New footage shows cars crawling inland as rocks and ash rained down from the sky.
Stories of survival are being shared over satellite phone and social media.
“It’s a very, very difficult time for the people of Tonga. The feedback on the ground that I got today is, again, many people displaced,” Australian Minister for International Development and the Pacific, Zed Seselja, said.
Some 4000 kilometres away in a warehouse in NSW, Matraville families are packing supplies for their loved ones in Tonga.
There are more 30,000 Tongans living in Australia who are coming together to help their home country.
In a statement, a United Nations coordination specialist in Tonga said the “people are going to need sustained support responding to a disaster of this scale”.
In the seven days since the natural disaster, foreign aid has been trickling in, but it has been slowed down because of strict COVID-safe border controls in place to prevent the virus from entering Tonga, which it is kept out so far.

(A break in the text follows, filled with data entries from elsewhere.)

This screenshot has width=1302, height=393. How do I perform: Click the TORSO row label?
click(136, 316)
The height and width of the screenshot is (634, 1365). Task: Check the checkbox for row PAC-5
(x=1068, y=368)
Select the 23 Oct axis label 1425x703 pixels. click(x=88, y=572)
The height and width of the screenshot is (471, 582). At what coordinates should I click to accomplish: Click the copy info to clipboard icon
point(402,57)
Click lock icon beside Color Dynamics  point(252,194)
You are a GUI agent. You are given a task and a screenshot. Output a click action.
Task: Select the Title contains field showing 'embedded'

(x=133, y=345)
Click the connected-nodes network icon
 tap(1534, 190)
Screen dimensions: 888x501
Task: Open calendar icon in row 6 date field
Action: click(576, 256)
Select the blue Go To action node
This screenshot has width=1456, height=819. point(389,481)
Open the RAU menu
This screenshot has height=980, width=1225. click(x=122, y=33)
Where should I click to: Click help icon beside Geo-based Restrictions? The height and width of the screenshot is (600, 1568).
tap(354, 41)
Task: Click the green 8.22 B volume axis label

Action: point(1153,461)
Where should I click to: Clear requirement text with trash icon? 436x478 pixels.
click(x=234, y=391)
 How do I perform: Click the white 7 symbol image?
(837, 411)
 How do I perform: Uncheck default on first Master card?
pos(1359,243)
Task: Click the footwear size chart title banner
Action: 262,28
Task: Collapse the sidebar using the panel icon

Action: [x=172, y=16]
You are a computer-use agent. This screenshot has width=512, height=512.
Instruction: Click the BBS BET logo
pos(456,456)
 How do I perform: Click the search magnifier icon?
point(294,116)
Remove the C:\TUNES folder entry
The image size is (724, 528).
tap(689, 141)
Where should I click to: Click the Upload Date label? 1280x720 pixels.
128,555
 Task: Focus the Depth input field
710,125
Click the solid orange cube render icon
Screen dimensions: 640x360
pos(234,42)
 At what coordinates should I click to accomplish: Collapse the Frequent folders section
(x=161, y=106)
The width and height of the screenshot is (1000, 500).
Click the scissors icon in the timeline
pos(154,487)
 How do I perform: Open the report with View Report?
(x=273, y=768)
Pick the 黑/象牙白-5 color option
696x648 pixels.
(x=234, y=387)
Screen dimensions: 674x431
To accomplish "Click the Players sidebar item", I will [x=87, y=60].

Three humanitarian flights have touched down in Tonga after one Australian plane was forced to return to base because there was a COVID-19 case on board.
“We respect absolutely the desire of the Tongan Government not to add a COVID crisis to a humanitarian crisis,” Mr Seselja said.
New Zealand, Japan, the US and the UK have also been providing aid.
At Tonga’s International Airport, pallets of urgent supplies have arrived.
But they can’t be used until 72 hours have passed since their disinfection, due to COVID-19 measures.
In addition to the aid, more messages of support are being sent to Tonga from around the world.
Australian rugby star Taniela Tupou, whose nickname is “Tongan Thor”, said the team is “sending our love” and urged the Pacific nation to “stay strong”, while Auckland-based rugby team Moana Pasifika united in song and prayers following the disaster.